» Data

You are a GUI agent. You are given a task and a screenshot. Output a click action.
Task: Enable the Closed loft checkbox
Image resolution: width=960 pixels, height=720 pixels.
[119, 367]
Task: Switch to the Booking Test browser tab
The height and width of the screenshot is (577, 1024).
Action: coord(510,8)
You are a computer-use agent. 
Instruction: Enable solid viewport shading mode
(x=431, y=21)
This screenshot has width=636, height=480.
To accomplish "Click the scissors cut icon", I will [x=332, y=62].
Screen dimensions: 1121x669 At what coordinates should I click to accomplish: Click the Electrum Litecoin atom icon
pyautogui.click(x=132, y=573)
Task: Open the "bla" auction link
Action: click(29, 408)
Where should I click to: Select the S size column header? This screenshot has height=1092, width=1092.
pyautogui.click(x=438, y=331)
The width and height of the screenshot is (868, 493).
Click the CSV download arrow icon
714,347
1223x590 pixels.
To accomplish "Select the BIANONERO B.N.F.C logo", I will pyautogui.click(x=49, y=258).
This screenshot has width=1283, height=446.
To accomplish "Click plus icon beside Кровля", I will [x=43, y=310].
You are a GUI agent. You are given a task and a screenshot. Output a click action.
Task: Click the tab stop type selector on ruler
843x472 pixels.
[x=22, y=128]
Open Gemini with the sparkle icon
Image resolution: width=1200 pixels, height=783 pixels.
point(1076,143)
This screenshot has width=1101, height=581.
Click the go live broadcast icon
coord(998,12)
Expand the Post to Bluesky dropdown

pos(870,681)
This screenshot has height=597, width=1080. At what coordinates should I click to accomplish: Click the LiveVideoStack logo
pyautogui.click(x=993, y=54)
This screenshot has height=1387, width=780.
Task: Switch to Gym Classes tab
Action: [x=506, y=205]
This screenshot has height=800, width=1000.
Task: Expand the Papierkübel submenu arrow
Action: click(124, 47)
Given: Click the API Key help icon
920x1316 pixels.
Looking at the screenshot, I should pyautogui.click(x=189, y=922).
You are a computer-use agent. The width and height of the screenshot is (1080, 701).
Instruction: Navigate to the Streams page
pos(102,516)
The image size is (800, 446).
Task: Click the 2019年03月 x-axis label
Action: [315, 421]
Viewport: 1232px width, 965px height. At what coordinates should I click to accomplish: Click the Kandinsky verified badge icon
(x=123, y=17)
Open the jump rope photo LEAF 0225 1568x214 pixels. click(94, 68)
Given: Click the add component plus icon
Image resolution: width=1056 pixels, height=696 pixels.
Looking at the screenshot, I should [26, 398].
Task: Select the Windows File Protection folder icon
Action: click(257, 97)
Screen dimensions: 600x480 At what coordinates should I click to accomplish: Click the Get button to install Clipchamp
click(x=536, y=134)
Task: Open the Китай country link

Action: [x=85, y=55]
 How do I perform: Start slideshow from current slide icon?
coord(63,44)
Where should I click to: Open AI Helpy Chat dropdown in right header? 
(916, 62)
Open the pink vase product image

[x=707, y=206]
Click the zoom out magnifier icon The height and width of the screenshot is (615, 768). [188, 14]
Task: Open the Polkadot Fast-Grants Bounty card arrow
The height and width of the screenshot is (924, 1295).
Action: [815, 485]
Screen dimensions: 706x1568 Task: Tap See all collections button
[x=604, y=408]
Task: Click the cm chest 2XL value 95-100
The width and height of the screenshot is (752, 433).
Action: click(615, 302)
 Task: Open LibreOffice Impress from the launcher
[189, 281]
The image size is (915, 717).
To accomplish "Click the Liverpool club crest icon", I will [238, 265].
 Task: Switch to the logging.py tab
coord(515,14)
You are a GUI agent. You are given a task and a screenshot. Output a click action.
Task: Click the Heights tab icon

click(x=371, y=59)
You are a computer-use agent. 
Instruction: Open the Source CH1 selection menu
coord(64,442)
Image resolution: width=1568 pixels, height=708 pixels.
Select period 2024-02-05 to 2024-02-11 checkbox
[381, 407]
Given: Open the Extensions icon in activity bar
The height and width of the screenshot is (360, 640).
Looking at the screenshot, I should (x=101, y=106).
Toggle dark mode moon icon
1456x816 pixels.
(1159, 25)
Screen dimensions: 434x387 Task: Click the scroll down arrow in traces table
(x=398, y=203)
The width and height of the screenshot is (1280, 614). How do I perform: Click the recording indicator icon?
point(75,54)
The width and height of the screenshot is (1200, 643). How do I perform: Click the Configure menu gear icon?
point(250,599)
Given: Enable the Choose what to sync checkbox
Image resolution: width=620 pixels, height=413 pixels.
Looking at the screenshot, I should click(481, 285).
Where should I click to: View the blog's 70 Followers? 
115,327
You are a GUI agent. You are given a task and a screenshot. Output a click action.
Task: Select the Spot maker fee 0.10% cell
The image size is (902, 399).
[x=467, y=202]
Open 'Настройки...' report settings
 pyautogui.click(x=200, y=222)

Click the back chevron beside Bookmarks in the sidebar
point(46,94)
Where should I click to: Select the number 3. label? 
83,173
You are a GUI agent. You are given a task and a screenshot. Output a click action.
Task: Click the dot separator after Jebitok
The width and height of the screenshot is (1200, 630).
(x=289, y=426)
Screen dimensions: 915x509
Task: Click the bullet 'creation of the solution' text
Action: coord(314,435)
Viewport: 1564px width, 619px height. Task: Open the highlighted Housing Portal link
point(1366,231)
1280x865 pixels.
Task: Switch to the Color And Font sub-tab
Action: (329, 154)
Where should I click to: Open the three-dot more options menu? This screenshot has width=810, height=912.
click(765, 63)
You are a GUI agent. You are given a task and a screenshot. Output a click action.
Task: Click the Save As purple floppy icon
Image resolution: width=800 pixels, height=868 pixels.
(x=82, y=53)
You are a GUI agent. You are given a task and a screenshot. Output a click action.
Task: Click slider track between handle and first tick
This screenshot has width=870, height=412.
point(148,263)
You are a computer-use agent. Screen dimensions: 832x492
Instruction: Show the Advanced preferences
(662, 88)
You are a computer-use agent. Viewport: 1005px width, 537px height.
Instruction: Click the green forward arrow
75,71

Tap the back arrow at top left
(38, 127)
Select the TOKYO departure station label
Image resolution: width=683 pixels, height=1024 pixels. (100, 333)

» About this task
Would you print each line of the listing again, unaltered?

» Written answer
You are a GUI agent. You are given a task and a screenshot. Output a click action.
Task: Enable the Closed loft checkbox
Image resolution: width=960 pixels, height=720 pixels.
[119, 367]
Task: Switch to the Booking Test browser tab
The height and width of the screenshot is (577, 1024).
Action: coord(510,8)
You are a computer-use agent. 
Instruction: Enable solid viewport shading mode
(x=431, y=21)
This screenshot has width=636, height=480.
To accomplish "Click the scissors cut icon", I will [x=332, y=62].
Screen dimensions: 1121x669 At what coordinates should I click to accomplish: Click the Electrum Litecoin atom icon
pyautogui.click(x=132, y=573)
Task: Open the "bla" auction link
Action: click(29, 408)
Where should I click to: Select the S size column header? This screenshot has height=1092, width=1092.
pyautogui.click(x=438, y=331)
The width and height of the screenshot is (868, 493).
Click the CSV download arrow icon
714,347
1223x590 pixels.
To accomplish "Select the BIANONERO B.N.F.C logo", I will pyautogui.click(x=49, y=258).
This screenshot has width=1283, height=446.
To accomplish "Click plus icon beside Кровля", I will [x=43, y=310].
You are a GUI agent. You are given a task and a screenshot. Output a click action.
Task: Click the tab stop type selector on ruler
843x472 pixels.
[x=22, y=128]
Open Gemini with the sparkle icon
Image resolution: width=1200 pixels, height=783 pixels.
point(1076,143)
This screenshot has width=1101, height=581.
Click the go live broadcast icon
coord(998,12)
Expand the Post to Bluesky dropdown

pos(870,681)
This screenshot has height=597, width=1080. At what coordinates should I click to accomplish: Click the LiveVideoStack logo
pyautogui.click(x=993, y=54)
This screenshot has height=1387, width=780.
Task: Switch to Gym Classes tab
Action: [x=506, y=205]
This screenshot has height=800, width=1000.
Task: Expand the Papierkübel submenu arrow
Action: click(124, 47)
Given: Click the API Key help icon
920x1316 pixels.
Looking at the screenshot, I should pyautogui.click(x=189, y=922).
You are a computer-use agent. The width and height of the screenshot is (1080, 701).
Instruction: Navigate to the Streams page
pos(102,516)
The image size is (800, 446).
Task: Click the 2019年03月 x-axis label
Action: [315, 421]
Viewport: 1232px width, 965px height. At what coordinates should I click to accomplish: Click the Kandinsky verified badge icon
(x=123, y=17)
Open the jump rope photo LEAF 0225 1568x214 pixels. click(94, 68)
Given: Click the add component plus icon
Image resolution: width=1056 pixels, height=696 pixels.
Looking at the screenshot, I should [26, 398].
Task: Select the Windows File Protection folder icon
Action: click(257, 97)
Screen dimensions: 600x480 At what coordinates should I click to accomplish: Click the Get button to install Clipchamp
click(x=536, y=134)
Task: Open the Китай country link

Action: [x=85, y=55]
 How do I perform: Start slideshow from current slide icon?
coord(63,44)
Where should I click to: Open AI Helpy Chat dropdown in right header? 
(916, 62)
Open the pink vase product image

[x=707, y=206]
Click the zoom out magnifier icon The height and width of the screenshot is (615, 768). [188, 14]
Task: Open the Polkadot Fast-Grants Bounty card arrow
The height and width of the screenshot is (924, 1295).
Action: [815, 485]
Screen dimensions: 706x1568 Task: Tap See all collections button
[x=604, y=408]
Task: Click the cm chest 2XL value 95-100
The width and height of the screenshot is (752, 433).
Action: click(615, 302)
 Task: Open LibreOffice Impress from the launcher
[189, 281]
The image size is (915, 717).
To accomplish "Click the Liverpool club crest icon", I will [238, 265].
 Task: Switch to the logging.py tab
coord(515,14)
You are a GUI agent. You are given a task and a screenshot. Output a click action.
Task: Click the Heights tab icon

click(x=371, y=59)
You are a computer-use agent. 
Instruction: Open the Source CH1 selection menu
coord(64,442)
Image resolution: width=1568 pixels, height=708 pixels.
Select period 2024-02-05 to 2024-02-11 checkbox
[381, 407]
Given: Open the Extensions icon in activity bar
The height and width of the screenshot is (360, 640).
Looking at the screenshot, I should (x=101, y=106).
Toggle dark mode moon icon
1456x816 pixels.
(1159, 25)
Screen dimensions: 434x387 Task: Click the scroll down arrow in traces table
(x=398, y=203)
The width and height of the screenshot is (1280, 614). How do I perform: Click the recording indicator icon?
point(75,54)
The width and height of the screenshot is (1200, 643). How do I perform: Click the Configure menu gear icon?
point(250,599)
Given: Enable the Choose what to sync checkbox
Image resolution: width=620 pixels, height=413 pixels.
Looking at the screenshot, I should click(481, 285).
Where should I click to: View the blog's 70 Followers? 
115,327
You are a GUI agent. You are given a task and a screenshot. Output a click action.
Task: Select the Spot maker fee 0.10% cell
The image size is (902, 399).
[x=467, y=202]
Open 'Настройки...' report settings
 pyautogui.click(x=200, y=222)

Click the back chevron beside Bookmarks in the sidebar
point(46,94)
Where should I click to: Select the number 3. label? 
83,173
You are a GUI agent. You are given a task and a screenshot. Output a click action.
Task: Click the dot separator after Jebitok
The width and height of the screenshot is (1200, 630).
(x=289, y=426)
Screen dimensions: 915x509
Task: Click the bullet 'creation of the solution' text
Action: coord(314,435)
Viewport: 1564px width, 619px height. Task: Open the highlighted Housing Portal link
point(1366,231)
1280x865 pixels.
Task: Switch to the Color And Font sub-tab
Action: (329, 154)
Where should I click to: Open the three-dot more options menu? This screenshot has width=810, height=912.
click(765, 63)
You are a GUI agent. You are given a task and a screenshot. Output a click action.
Task: Click the Save As purple floppy icon
Image resolution: width=800 pixels, height=868 pixels.
(x=82, y=53)
You are a GUI agent. You are given a task and a screenshot. Output a click action.
Task: Click slider track between handle and first tick
This screenshot has width=870, height=412.
point(148,263)
You are a computer-use agent. Screen dimensions: 832x492
Instruction: Show the Advanced preferences
(662, 88)
You are a computer-use agent. Viewport: 1005px width, 537px height.
Instruction: Click the green forward arrow
75,71

Tap the back arrow at top left
(38, 127)
Select the TOKYO departure station label
Image resolution: width=683 pixels, height=1024 pixels. (100, 333)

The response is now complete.